[BUG] RuntimeError: CUDA out of memory
Describe the bug I encountered a strange situation. When I try to finetune a 6B model using one machine with x8 A100s, I get an error:
RuntimeError: CUDA out of memory. Tried to allocate 96.00 MiB (GPU 0; 79.35 GiB total capacity; 9.78 GiB already allocated; 30.19 MiB free; 9.78 GiB reserved in total by PyTorch) If reserved memory is >> allocated memory try setting max_split_size_mb to avoid fragmentation. See documentation for Memory Management and PYTORCH_CUDA_ALLOC_CONF
What is strange is that when I finetune this model using x4 A100s in the same machine with the same config and data, there isn't any problem.
Could you please help me?
This is the config about deepspeed:
conf = {"train_micro_batch_size_per_gpu": 4,
"gradient_accumulation_steps": 2,
"optimizer": {
"type": "Adam",
"params": {
"lr": 1e-5,
# "lr": 1e-6,
"betas": [
0.9,
0.95
],
"eps": 1e-8,
"weight_decay": 5e-4
}
},
# "fp16": {
# "enabled": False,
# },
# "bf16": {
# "enabled": True,
# },
"fp16": {
"enabled": True
},
"zero_optimization": {
"stage": 1,
"offload_optimizer": {
"device": "cpu",
"pin_memory": True
},
"allgather_partitions": True,
"allgather_bucket_size": 2e8,
"overlap_comm": True,
"reduce_scatter": True,
"reduce_bucket_size": 2e8,
"contiguous_gradients": True
},
"steps_per_print": 10
}
System info (please complete the following information):
- GPU count and types: one machine with x8 A100s
- Python version: 3.7.16, Pytorch: 1.12.1, Deepspeed: 0.8.2
You can use nvidia-smi command to check the memory usage of your GPU actually, maybe another program use some GPU memory?
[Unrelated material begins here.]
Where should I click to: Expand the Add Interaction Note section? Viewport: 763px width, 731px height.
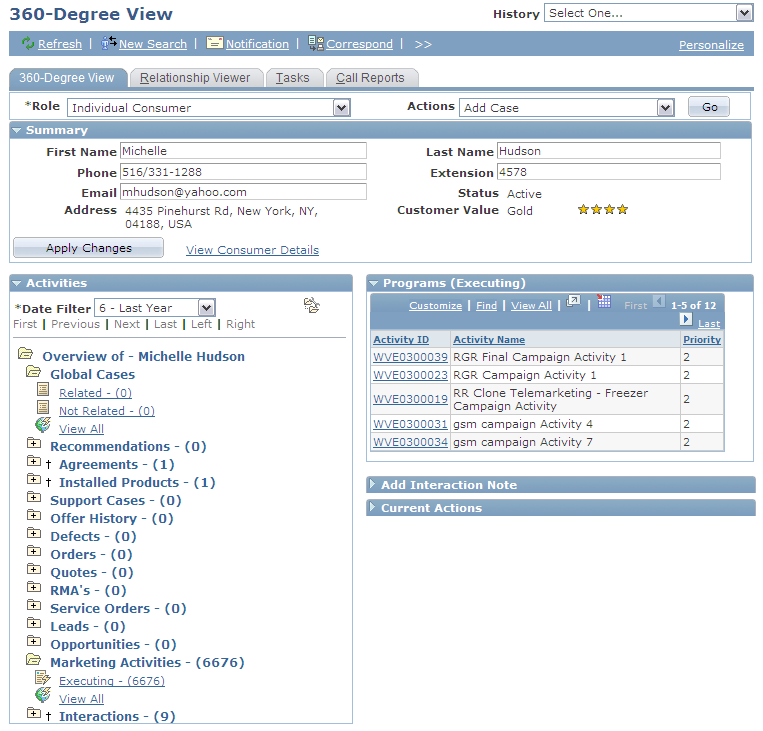(372, 484)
You can use nvidia-smi command to check the memory usage of your GPU actually, maybe another program use some GPU memory?
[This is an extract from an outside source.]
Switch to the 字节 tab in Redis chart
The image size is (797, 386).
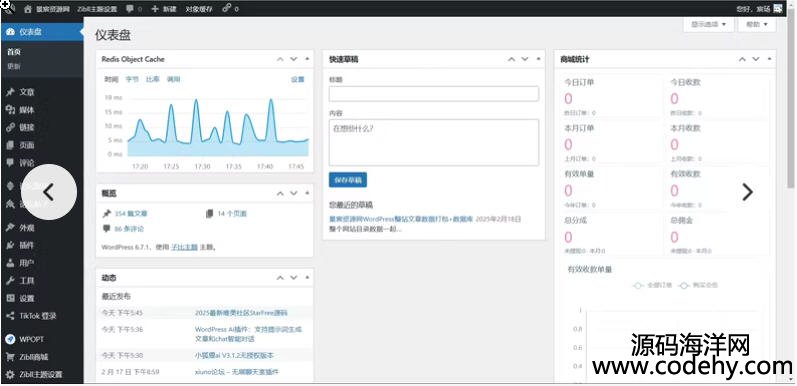point(132,79)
I check the memory, and no other program uses the same GPU. When I use x4 A100s, logs show that the train.py uses about 60G memory in every GPU, but when I use x8 A100s, logs show that the max usage of GPU memory is less than 1G. It seems that this error appears even before the model is loaded. Theoretically, using x8 A100s should have less usage of GPU memory than using x4 A100s, so I'm very confused about this error.
Hi @hgtttttt, could you provide a simple repro script so we can see how the model is being initialized an to test locally? Thanks.
@hgtttttt could you also provide the full log of when the error occurs so we may examine the stack trace. Thanks.
@jomayeri thanks for your help. this is the main function in my finetune.py:
`def main():
args = set_args()
logger = set_logger(args)
config = ChatGLMConfig.from_pretrained(args.model_dir)
config.pre_seq_len = args.pre_seq_len
config.prefix_projection = args.prefix_projection
model = ChatGLMForConditionalGeneration.from_pretrained(args.model_dir, config=config)
tokenizer = ChatGLMTokenizer.from_pretrained(args.model_dir)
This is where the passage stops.